Some data:
-- Begin --

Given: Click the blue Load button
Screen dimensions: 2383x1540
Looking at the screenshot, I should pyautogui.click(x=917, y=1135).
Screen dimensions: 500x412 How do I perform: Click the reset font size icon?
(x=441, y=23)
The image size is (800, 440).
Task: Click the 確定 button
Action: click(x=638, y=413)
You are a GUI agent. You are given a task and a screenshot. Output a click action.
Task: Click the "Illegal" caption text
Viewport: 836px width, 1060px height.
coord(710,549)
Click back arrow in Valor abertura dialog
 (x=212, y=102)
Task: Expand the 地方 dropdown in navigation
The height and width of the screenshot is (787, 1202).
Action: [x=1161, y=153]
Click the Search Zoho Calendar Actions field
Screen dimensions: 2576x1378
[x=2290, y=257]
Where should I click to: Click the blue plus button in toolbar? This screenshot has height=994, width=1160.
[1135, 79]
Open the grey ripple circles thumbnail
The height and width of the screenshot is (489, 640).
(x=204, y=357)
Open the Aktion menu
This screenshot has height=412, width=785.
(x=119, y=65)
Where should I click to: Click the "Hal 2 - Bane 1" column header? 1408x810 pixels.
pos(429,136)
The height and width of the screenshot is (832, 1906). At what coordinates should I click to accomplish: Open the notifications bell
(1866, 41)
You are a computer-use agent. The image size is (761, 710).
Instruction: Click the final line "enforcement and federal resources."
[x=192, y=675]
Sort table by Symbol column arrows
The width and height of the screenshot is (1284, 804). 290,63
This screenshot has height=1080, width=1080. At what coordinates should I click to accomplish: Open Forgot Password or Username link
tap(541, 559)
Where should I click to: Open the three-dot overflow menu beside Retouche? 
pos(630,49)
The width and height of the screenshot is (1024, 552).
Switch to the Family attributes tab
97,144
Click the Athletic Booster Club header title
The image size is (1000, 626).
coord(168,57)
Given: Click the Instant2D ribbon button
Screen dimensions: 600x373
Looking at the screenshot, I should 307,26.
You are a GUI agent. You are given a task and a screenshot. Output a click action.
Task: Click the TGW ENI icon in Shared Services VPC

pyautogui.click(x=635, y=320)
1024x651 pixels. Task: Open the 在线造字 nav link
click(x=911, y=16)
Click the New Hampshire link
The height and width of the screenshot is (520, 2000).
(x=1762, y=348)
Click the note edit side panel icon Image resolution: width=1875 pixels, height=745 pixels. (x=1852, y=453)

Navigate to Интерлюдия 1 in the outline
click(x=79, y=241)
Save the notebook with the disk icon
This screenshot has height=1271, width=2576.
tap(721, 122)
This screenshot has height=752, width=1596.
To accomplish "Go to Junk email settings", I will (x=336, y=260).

-- End --

**Short problem**
Could you change every "Screen dimensions" in the data above to "Screen size" and return all of it with nothing else altered?

**Right answer**
Given: Click the blue Load button
Screen size: 2383x1540
Looking at the screenshot, I should pyautogui.click(x=917, y=1135).
Screen size: 500x412 How do I perform: Click the reset font size icon?
(x=441, y=23)
The image size is (800, 440).
Task: Click the 確定 button
Action: click(x=638, y=413)
You are a GUI agent. You are given a task and a screenshot. Output a click action.
Task: Click the "Illegal" caption text
Viewport: 836px width, 1060px height.
coord(710,549)
Click back arrow in Valor abertura dialog
 (x=212, y=102)
Task: Expand the 地方 dropdown in navigation
The height and width of the screenshot is (787, 1202).
Action: [x=1161, y=153]
Click the Search Zoho Calendar Actions field
Screen size: 2576x1378
[x=2290, y=257]
Where should I click to: Click the blue plus button in toolbar? This screenshot has height=994, width=1160.
[1135, 79]
Open the grey ripple circles thumbnail
The height and width of the screenshot is (489, 640).
(x=204, y=357)
Open the Aktion menu
This screenshot has height=412, width=785.
(x=119, y=65)
Where should I click to: Click the "Hal 2 - Bane 1" column header? 1408x810 pixels.
pos(429,136)
The height and width of the screenshot is (832, 1906). At what coordinates should I click to accomplish: Open the notifications bell
(1866, 41)
You are a computer-use agent. The image size is (761, 710).
Instruction: Click the final line "enforcement and federal resources."
[x=192, y=675]
Sort table by Symbol column arrows
The width and height of the screenshot is (1284, 804). 290,63
This screenshot has height=1080, width=1080. At what coordinates should I click to accomplish: Open Forgot Password or Username link
tap(541, 559)
Where should I click to: Open the three-dot overflow menu beside Retouche? 
pos(630,49)
The width and height of the screenshot is (1024, 552).
Switch to the Family attributes tab
97,144
Click the Athletic Booster Club header title
The image size is (1000, 626).
coord(168,57)
Given: Click the Instant2D ribbon button
Screen size: 600x373
Looking at the screenshot, I should 307,26.
You are a GUI agent. You are given a task and a screenshot. Output a click action.
Task: Click the TGW ENI icon in Shared Services VPC

pyautogui.click(x=635, y=320)
1024x651 pixels. Task: Open the 在线造字 nav link
click(x=911, y=16)
Click the New Hampshire link
The height and width of the screenshot is (520, 2000).
(x=1762, y=348)
Click the note edit side panel icon Image resolution: width=1875 pixels, height=745 pixels. (x=1852, y=453)

Navigate to Интерлюдия 1 in the outline
click(x=79, y=241)
Save the notebook with the disk icon
This screenshot has height=1271, width=2576.
tap(721, 122)
This screenshot has height=752, width=1596.
To accomplish "Go to Junk email settings", I will (x=336, y=260).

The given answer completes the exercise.